Problem to work on: What lines of the material below hold the string "filter"? Copy them out.

Task inputs:
»»

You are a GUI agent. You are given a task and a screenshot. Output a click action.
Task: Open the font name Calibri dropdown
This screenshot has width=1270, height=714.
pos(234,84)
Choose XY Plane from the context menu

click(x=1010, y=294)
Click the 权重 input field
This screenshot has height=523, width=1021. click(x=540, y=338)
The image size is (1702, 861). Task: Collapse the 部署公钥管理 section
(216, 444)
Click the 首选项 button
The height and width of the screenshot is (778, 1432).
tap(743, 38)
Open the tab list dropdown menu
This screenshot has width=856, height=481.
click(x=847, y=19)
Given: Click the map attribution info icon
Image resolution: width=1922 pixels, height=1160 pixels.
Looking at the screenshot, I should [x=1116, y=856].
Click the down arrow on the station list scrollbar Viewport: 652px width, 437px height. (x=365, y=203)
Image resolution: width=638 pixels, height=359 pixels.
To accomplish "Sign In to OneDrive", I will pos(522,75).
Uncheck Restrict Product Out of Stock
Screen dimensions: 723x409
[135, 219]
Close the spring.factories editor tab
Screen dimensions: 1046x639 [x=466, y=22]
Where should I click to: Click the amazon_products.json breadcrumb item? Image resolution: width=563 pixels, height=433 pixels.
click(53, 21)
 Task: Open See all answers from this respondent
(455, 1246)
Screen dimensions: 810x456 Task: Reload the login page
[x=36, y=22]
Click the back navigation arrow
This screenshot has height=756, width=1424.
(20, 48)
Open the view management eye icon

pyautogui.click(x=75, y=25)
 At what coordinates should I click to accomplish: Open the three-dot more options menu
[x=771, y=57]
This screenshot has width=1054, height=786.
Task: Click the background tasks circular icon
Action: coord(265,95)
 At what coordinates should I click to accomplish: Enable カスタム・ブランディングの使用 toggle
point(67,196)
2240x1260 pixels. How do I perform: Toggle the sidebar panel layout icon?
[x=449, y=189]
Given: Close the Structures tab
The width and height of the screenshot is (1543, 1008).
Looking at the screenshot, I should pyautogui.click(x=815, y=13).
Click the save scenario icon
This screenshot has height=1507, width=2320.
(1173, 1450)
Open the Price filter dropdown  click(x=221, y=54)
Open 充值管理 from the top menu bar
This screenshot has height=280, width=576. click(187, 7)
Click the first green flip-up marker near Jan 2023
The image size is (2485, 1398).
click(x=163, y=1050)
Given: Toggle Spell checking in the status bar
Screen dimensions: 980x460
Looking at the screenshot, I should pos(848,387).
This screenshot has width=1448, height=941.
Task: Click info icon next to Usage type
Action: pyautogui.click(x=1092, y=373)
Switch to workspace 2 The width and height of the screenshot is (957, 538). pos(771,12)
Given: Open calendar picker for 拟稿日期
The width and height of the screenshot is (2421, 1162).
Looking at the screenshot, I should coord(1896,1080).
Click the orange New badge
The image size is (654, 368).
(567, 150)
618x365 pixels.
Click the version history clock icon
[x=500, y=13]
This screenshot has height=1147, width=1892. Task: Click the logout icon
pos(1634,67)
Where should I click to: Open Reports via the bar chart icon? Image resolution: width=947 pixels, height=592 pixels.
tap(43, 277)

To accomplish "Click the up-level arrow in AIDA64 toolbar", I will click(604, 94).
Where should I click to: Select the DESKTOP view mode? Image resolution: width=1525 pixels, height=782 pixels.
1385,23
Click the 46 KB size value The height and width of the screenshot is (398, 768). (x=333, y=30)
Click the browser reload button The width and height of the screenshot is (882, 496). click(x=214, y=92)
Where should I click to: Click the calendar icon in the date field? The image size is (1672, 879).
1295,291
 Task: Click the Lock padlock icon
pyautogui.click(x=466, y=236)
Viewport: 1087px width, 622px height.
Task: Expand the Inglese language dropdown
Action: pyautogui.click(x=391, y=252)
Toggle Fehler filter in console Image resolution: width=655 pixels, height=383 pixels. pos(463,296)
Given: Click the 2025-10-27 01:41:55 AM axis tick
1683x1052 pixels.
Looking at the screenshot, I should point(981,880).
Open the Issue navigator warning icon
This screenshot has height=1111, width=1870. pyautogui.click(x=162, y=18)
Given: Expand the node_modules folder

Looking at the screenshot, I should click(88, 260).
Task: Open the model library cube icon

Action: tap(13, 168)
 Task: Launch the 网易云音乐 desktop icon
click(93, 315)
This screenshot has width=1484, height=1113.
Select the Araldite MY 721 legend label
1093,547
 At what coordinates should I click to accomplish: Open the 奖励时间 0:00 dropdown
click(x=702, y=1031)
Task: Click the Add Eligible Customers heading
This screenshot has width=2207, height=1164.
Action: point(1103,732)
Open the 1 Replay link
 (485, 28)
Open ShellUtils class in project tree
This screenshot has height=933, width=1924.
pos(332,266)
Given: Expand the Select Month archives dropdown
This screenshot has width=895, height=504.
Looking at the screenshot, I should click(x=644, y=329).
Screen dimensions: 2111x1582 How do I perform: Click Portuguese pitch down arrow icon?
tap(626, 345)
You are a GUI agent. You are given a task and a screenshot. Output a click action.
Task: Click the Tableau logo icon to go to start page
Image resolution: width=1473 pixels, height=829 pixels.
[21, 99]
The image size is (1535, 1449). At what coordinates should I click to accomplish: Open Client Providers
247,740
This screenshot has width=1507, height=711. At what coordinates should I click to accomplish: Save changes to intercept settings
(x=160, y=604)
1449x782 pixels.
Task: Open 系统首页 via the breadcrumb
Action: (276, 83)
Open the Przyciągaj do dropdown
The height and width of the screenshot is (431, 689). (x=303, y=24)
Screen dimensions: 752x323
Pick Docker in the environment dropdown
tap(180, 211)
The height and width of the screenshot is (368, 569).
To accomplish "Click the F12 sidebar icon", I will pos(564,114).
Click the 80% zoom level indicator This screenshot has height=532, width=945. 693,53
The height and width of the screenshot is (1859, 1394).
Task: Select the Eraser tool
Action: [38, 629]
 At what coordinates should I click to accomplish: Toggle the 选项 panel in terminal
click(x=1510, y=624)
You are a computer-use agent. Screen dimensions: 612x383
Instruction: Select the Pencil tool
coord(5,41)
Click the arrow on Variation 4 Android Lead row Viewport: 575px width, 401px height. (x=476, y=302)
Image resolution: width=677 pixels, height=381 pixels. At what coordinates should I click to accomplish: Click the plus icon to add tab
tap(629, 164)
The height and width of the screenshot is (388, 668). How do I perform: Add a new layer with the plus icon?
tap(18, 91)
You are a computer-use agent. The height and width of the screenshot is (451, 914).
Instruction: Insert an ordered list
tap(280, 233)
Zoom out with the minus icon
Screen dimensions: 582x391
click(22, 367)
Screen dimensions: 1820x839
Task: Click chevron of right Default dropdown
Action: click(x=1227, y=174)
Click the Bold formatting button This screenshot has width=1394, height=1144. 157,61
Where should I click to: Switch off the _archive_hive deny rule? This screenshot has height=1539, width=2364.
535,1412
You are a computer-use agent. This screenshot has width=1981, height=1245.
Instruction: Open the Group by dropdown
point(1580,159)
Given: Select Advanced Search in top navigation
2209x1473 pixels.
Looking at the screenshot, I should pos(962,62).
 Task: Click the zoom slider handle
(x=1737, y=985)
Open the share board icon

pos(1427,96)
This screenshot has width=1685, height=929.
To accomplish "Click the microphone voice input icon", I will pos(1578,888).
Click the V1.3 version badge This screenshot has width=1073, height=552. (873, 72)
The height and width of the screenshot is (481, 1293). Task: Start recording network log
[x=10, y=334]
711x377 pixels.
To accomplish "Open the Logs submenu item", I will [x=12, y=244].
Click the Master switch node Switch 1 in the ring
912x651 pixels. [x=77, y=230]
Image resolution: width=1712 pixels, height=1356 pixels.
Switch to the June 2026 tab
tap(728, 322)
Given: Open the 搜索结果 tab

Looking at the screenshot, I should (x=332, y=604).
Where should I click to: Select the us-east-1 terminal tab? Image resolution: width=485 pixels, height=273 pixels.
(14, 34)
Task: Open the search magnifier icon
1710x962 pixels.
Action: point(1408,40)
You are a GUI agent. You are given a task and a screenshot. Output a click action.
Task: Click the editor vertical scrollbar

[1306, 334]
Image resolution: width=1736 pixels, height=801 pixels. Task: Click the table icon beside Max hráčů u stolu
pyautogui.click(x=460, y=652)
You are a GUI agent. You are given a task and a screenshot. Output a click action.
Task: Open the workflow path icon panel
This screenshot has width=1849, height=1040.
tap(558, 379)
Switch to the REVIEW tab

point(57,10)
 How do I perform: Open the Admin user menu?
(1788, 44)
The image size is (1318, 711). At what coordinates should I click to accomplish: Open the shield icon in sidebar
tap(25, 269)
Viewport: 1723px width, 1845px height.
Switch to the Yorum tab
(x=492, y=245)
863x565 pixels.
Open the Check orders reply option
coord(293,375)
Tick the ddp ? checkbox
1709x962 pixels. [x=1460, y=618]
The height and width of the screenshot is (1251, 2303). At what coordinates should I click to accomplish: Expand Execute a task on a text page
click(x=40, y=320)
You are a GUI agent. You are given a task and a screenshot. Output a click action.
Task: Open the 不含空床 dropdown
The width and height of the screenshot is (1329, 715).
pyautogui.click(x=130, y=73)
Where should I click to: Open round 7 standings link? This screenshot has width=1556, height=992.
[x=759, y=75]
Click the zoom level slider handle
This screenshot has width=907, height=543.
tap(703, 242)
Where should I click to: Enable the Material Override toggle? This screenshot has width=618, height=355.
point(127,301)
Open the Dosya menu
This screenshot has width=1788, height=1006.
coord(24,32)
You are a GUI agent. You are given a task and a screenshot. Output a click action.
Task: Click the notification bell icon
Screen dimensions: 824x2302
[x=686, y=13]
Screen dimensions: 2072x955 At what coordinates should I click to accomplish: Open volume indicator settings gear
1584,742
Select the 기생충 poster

««

Answer space:
Open the Price filter dropdown  click(x=221, y=54)
Toggle Fehler filter in console Image resolution: width=655 pixels, height=383 pixels. pos(463,296)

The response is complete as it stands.